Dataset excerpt
☆ ☆ ☆
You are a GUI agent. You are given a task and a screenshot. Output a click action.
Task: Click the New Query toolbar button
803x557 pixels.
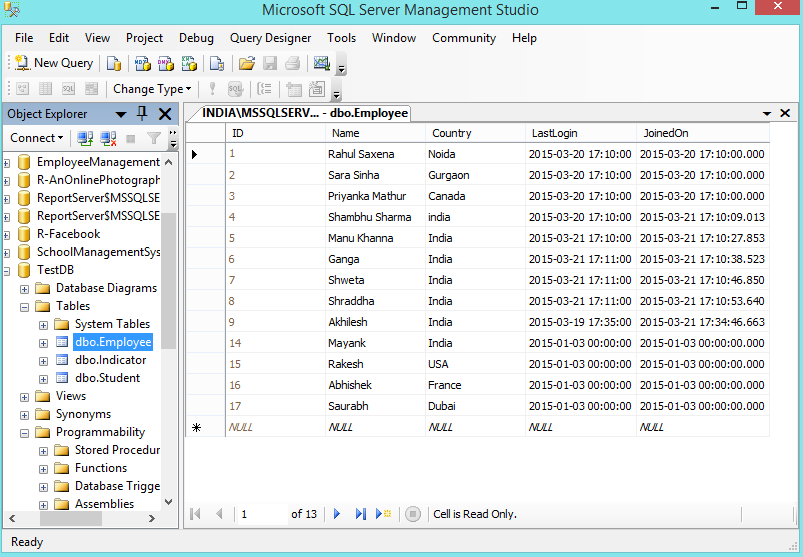pos(54,63)
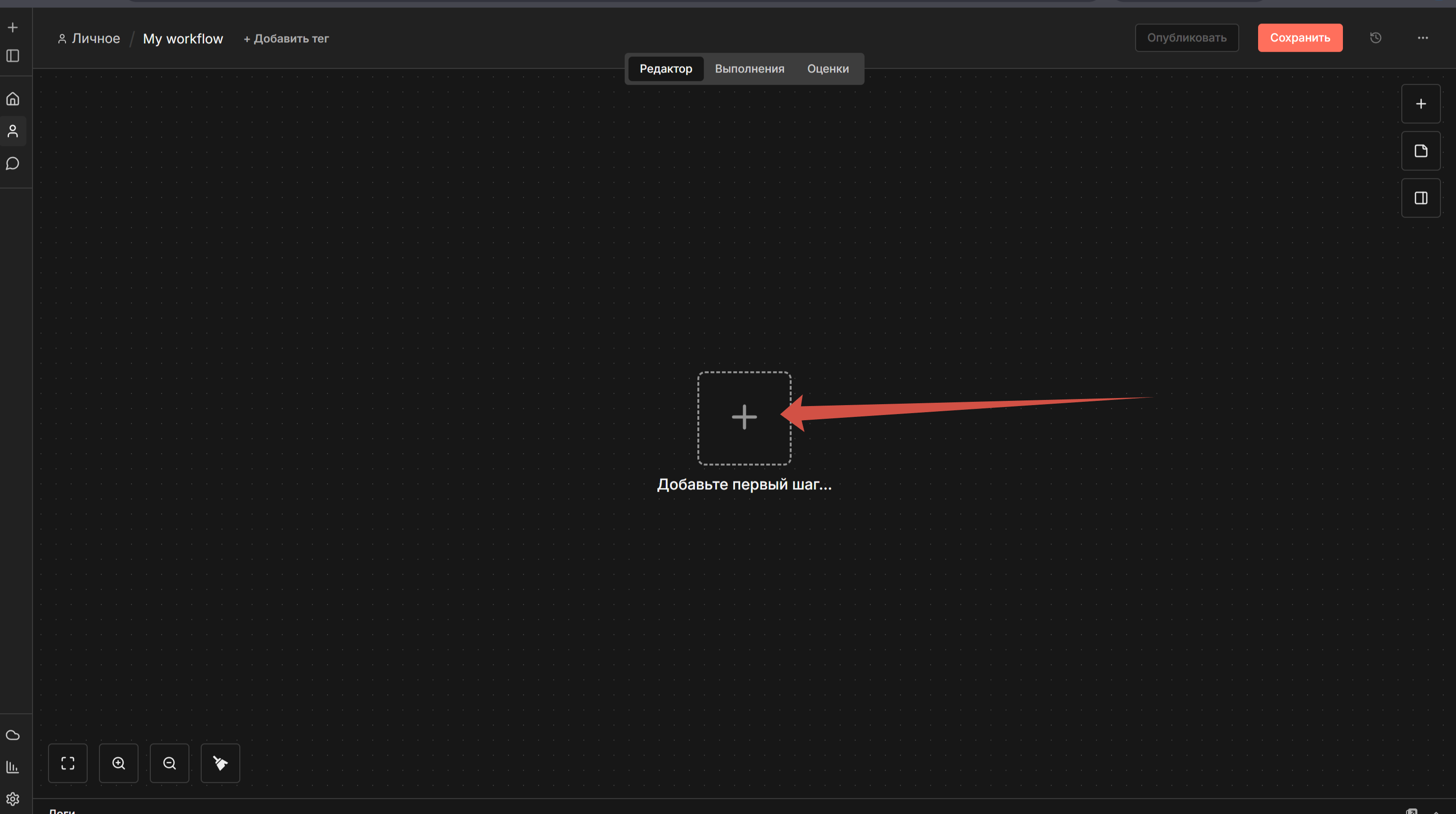Open the add node plus panel button

tap(1420, 104)
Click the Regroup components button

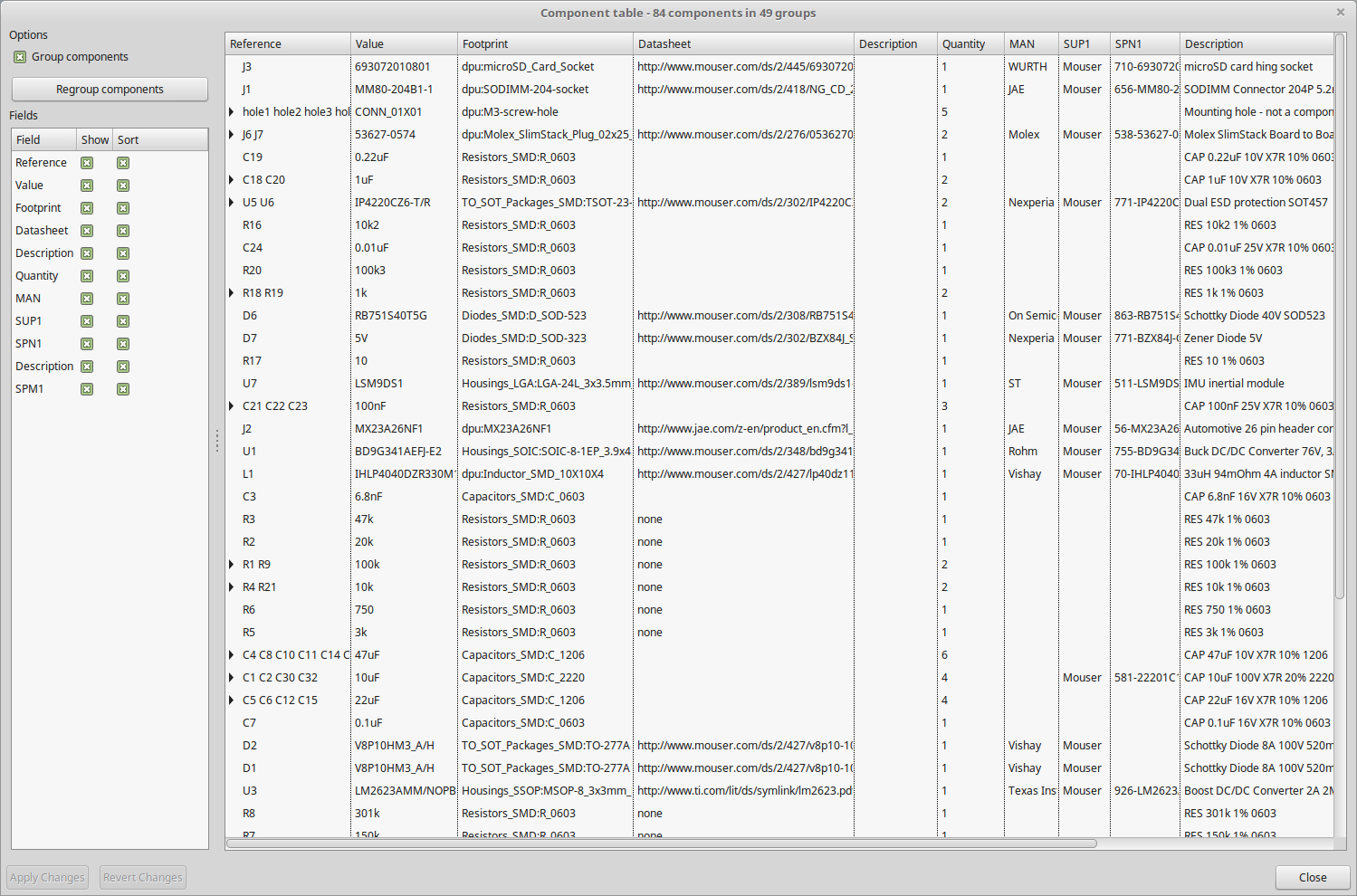pos(110,90)
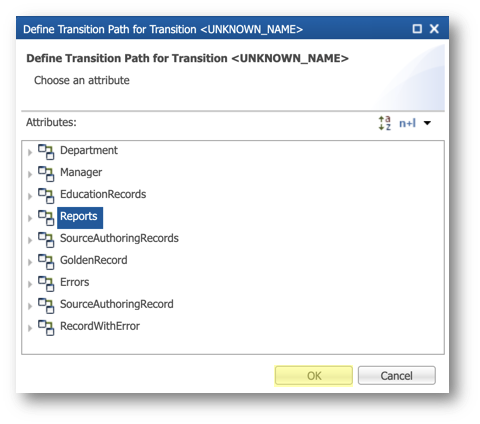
☆ ☆ ☆
> **Written request**: Rewrite the material above with "toolbar" switched to "menu bar" and every other line unchanged, omitting the pictures.

> **Written response**:
You are a GUI agent. You are given a task and a screenshot. Output a click action.
Task: Click the New Query menu bar button
803x557 pixels.
pos(54,63)
Open the add node plus panel button

tap(1420, 104)
Click the Regroup components button

pos(110,90)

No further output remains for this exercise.